3桁は軽く越える量を書かせたと思うがパフェ数杯で黙らせたので安いものだ。
「ったく・・・当たってたら追加謝礼請求すっからな」
「はいはい、分ァったよ。グダグダ煩ぇヤローだな」
ホントに当選を確認するだけならわざわざ逢いに来たりはしないと言うのに、万事屋は未だに指が痛いだとか嘯いて。
もし、外れてしまっていたら・・・その時は仕方ない。
(応募してる時点で自分で予約すんのと変わらねぇしな・・・まぁ協力してくれた礼だ、たまにはいいだろ)

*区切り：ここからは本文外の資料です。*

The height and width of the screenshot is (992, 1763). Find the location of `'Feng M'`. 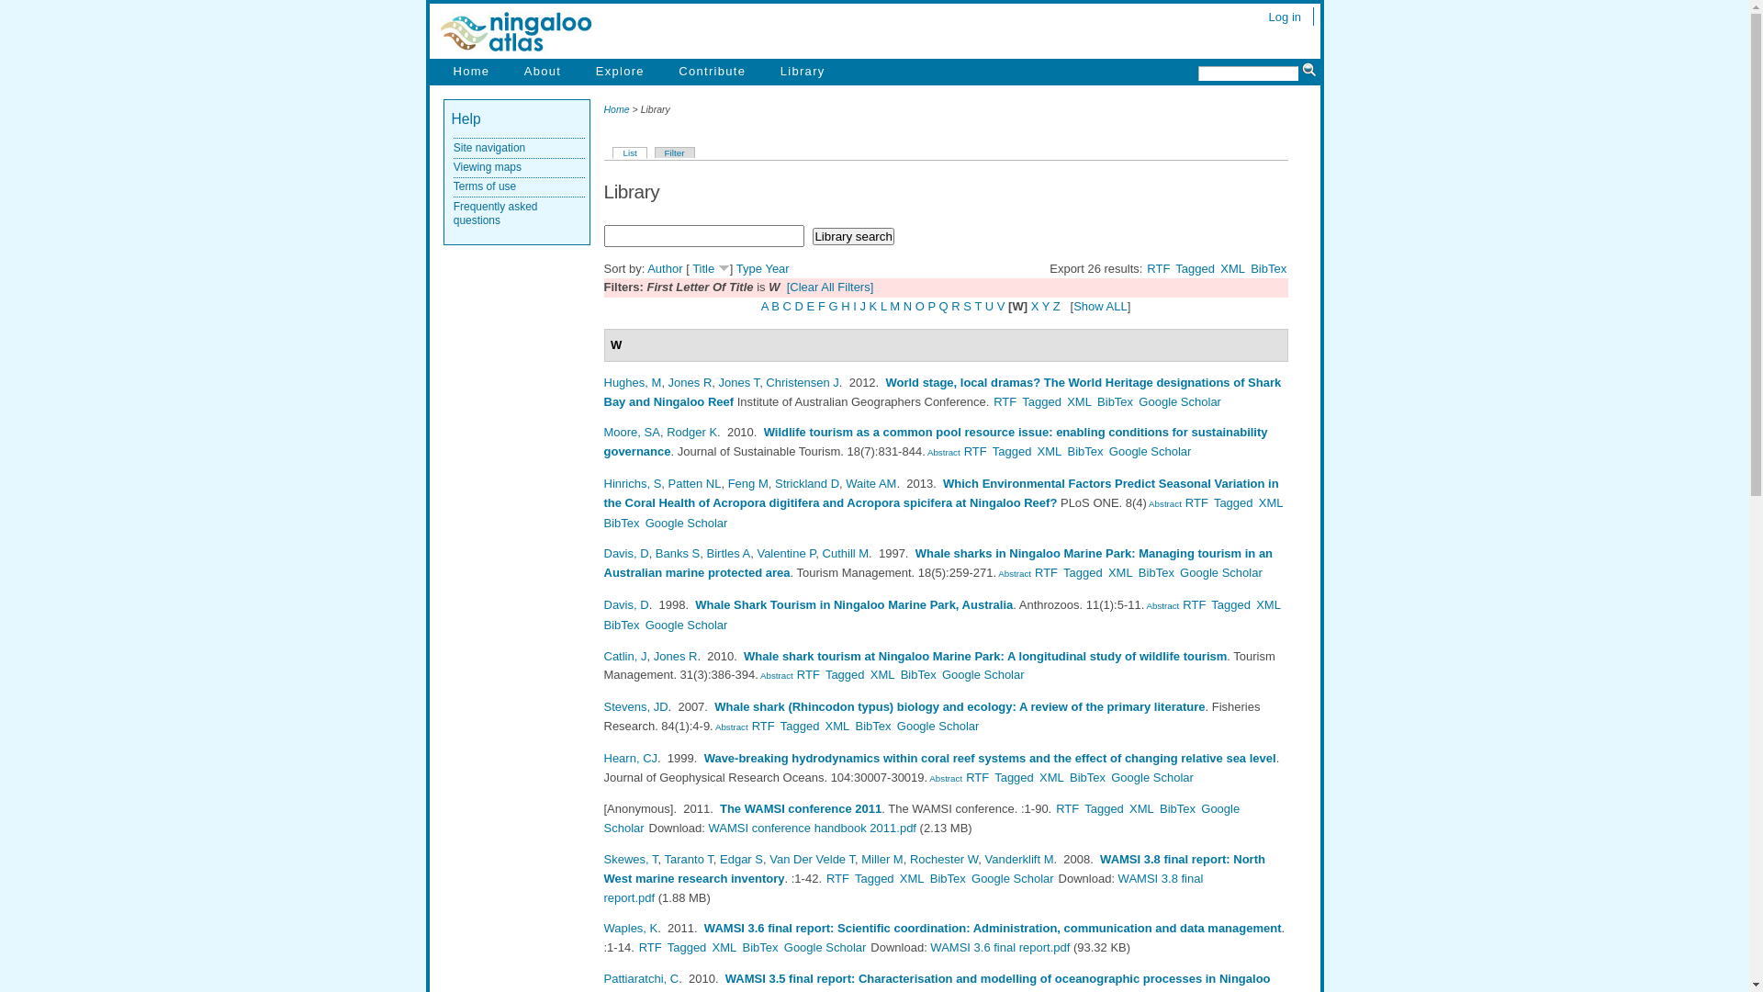

'Feng M' is located at coordinates (748, 482).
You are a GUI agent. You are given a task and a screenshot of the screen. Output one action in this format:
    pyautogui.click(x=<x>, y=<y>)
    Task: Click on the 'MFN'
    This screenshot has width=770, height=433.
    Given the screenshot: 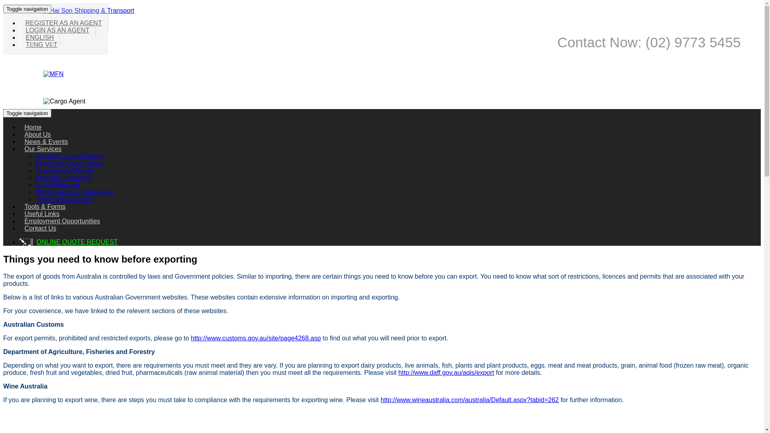 What is the action you would take?
    pyautogui.click(x=53, y=74)
    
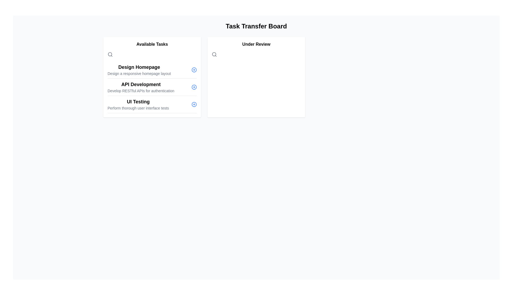 This screenshot has height=287, width=510. Describe the element at coordinates (152, 87) in the screenshot. I see `the text of the second task entry` at that location.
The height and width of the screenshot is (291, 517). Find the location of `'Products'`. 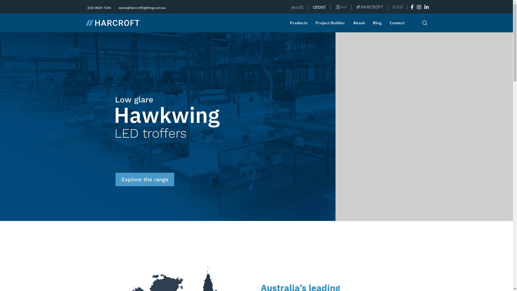

'Products' is located at coordinates (299, 22).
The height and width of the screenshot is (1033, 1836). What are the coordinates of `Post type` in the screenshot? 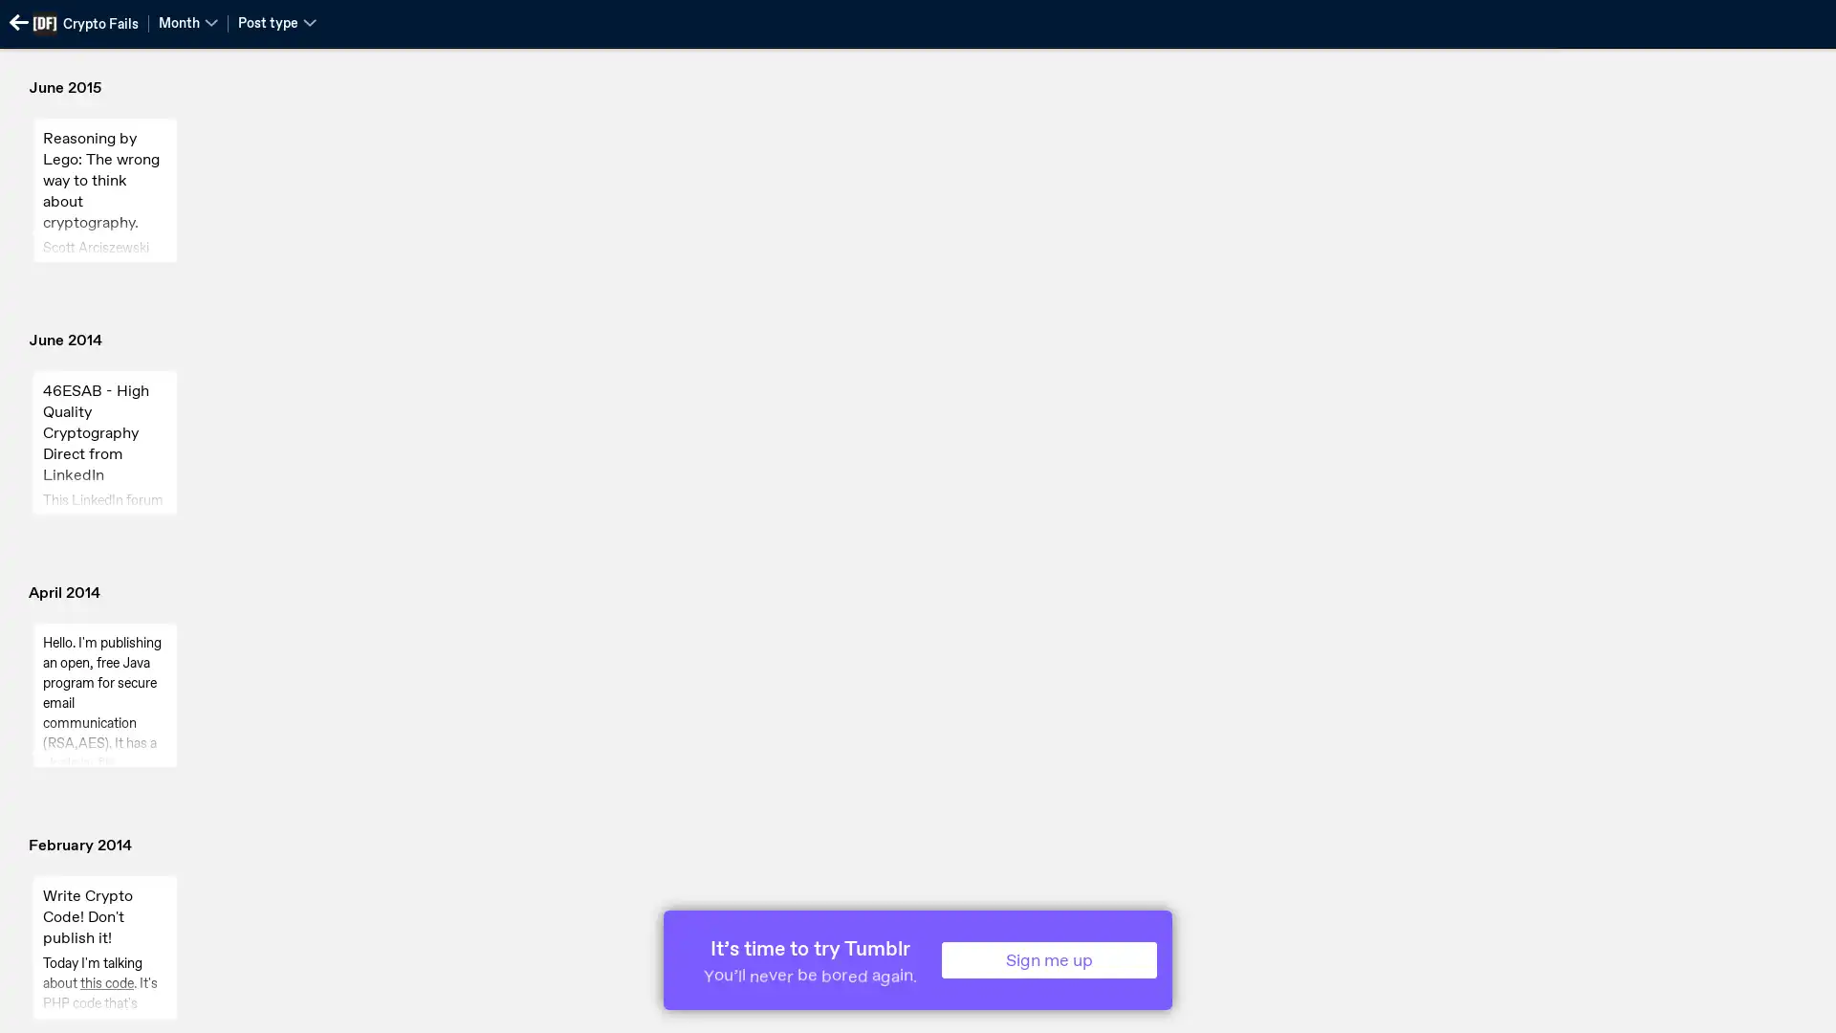 It's located at (275, 22).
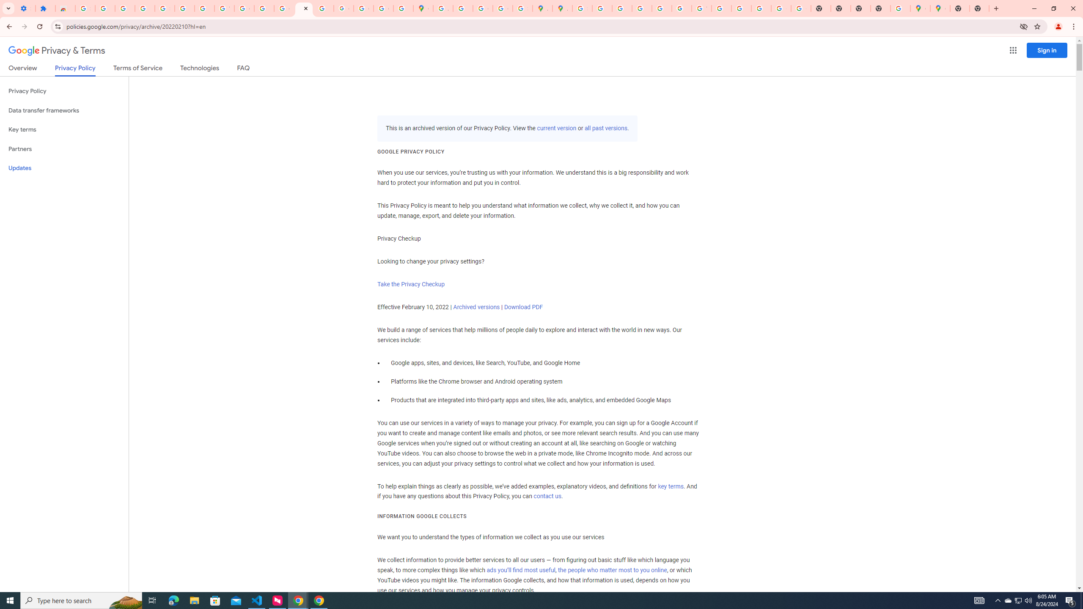 This screenshot has width=1083, height=609. What do you see at coordinates (476, 306) in the screenshot?
I see `'Archived versions'` at bounding box center [476, 306].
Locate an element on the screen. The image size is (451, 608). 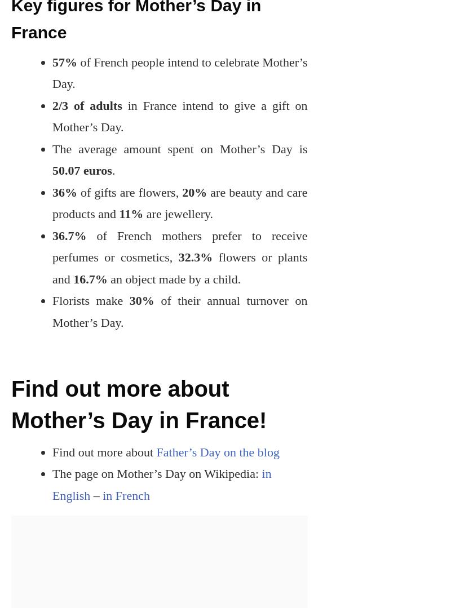
'Find out more about' is located at coordinates (104, 451).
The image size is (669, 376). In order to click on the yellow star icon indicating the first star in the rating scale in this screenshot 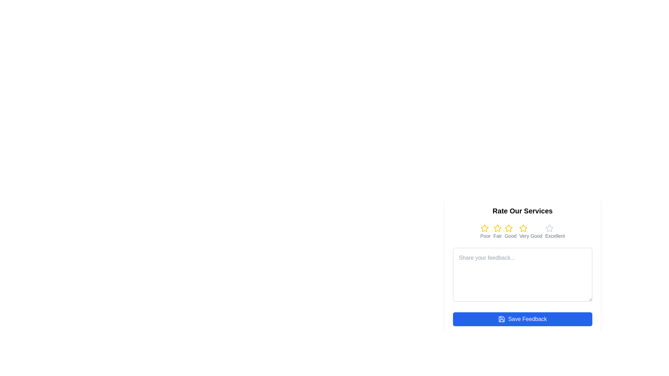, I will do `click(484, 228)`.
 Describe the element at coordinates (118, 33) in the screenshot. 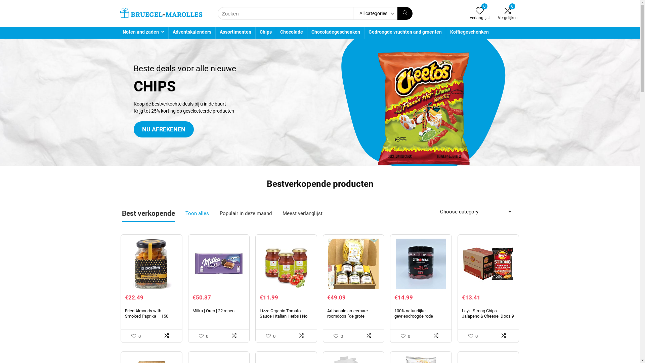

I see `'Noten and zaden'` at that location.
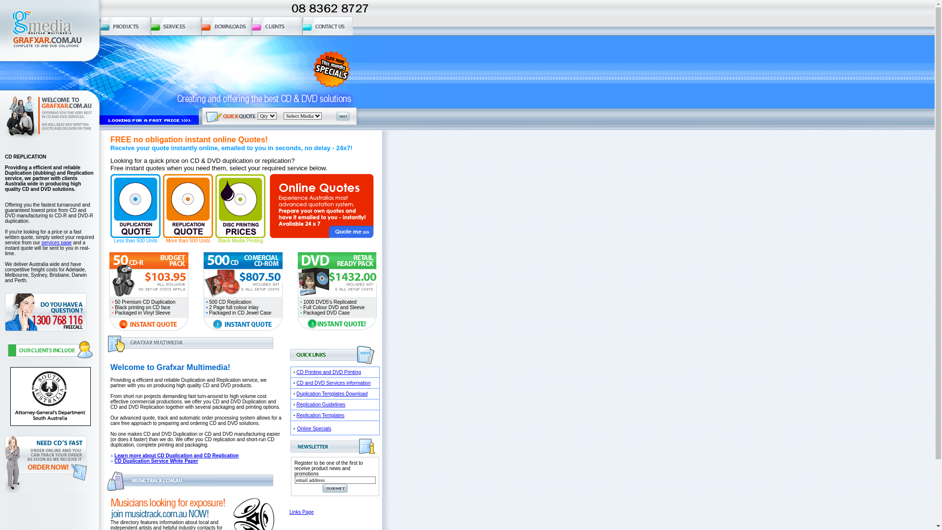 This screenshot has width=942, height=530. Describe the element at coordinates (296, 428) in the screenshot. I see `'Online Specials'` at that location.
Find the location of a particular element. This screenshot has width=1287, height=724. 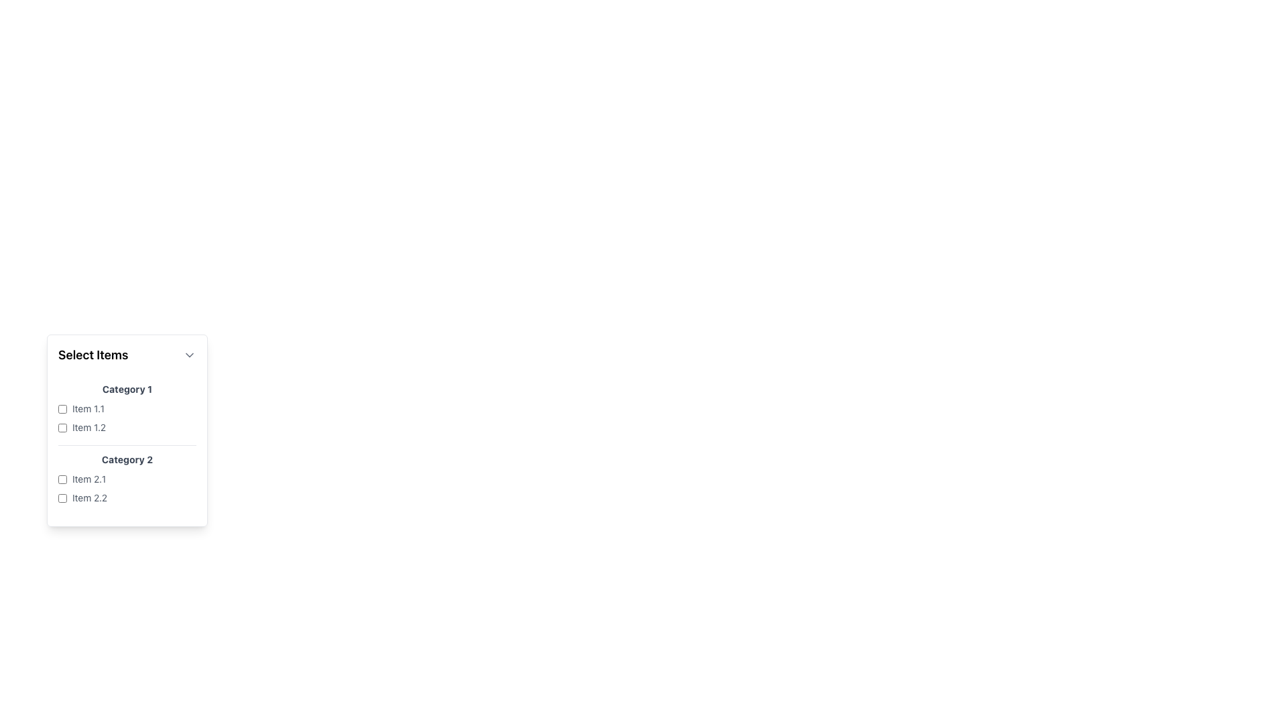

the List group containing checkbox items labeled 'Category 1' is located at coordinates (127, 409).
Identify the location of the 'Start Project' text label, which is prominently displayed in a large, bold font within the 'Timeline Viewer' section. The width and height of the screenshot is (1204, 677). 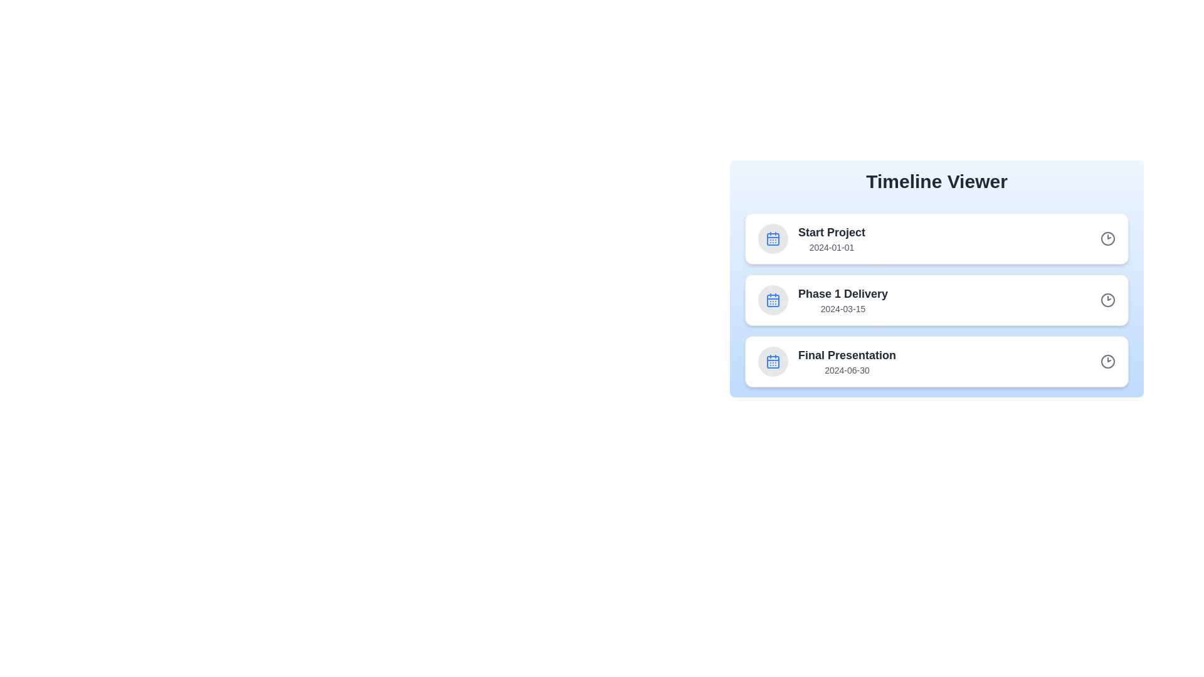
(831, 232).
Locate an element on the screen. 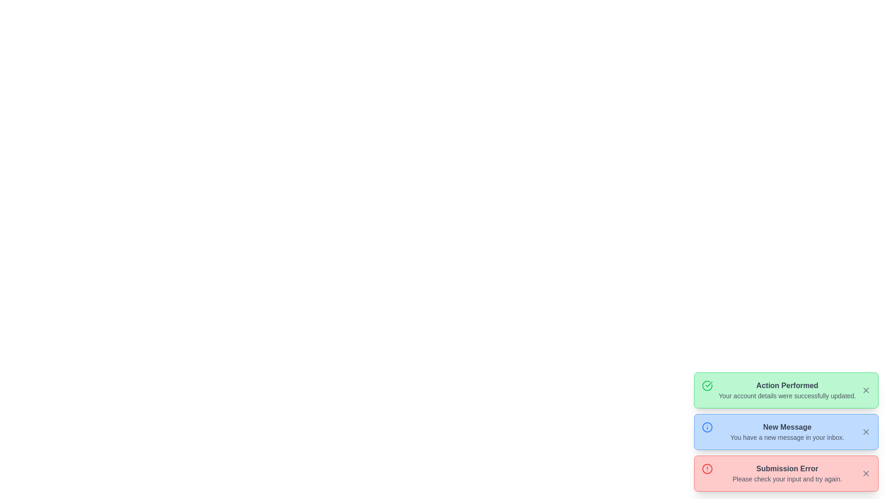 The width and height of the screenshot is (886, 499). the circular icon with a red border and a warning symbol inside, located on the left side of the 'Submission Error' notification box is located at coordinates (707, 468).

しかし、少し考えれば分かるだろうに本当に万事屋は文句ばかり言って、照れ隠しだったのか・・・?結局は手伝ってくれたのだからそういう事だと思いたいが・・・。
「ああ、ホラ・・・なんだっけ、あのキーワード」
「発売〇〇周年に当て嵌める奴か?てめぇ、まさか間違えたんじゃ・・・」
「間違える訳ねぇだろっ!ヒント『愛され続けて90年』って間違いようがねぇわ!」
「そこが愛される要因なんだろうが!そこまで親切且つ優しい問題が他にあるかっ!?」
(これだから甘いモンなら何でも有りの雑食は・・・。そんなに甘いモンが好きなら砂糖一粒にまで拘ってみせろってんだ)
フン!と、互いに団子屋の店先で背中を向け合う。
店の女は困ったように団子の皿を真ん中に置くと中へ下がっていった。
「・・・で、トータル何枚ぐれぇ出したの」
「4桁いくか、いかねぇかって所だろ」
「ブーッ!!よ、4桁ァ!?」
「・・・ンだよ、やっぱ足りなかったか?」
「いやいやいやっ、お前どんだけマヨリーンクリスタルフィギュアが欲しいんだよ!?」
「マヨ、リーン・・・?」
「全部で900個だっけ?全部当たるわッ!あんなんおめぇぐれぇしか応募する奴、」
「ま、待て!・・・もう一度言ってみろ」
「だからァ!あんなモン欲しがるのはおめぇぐれぇだって言ってんのっ」
「ッ、その前だバカ!」
コイツには見本を渡していなかったのか?
そんな筈はない。
コイツが馬鹿な事は俺が良く分かってる。
何度も何度も確認して葉書と見本を渡した筈だ。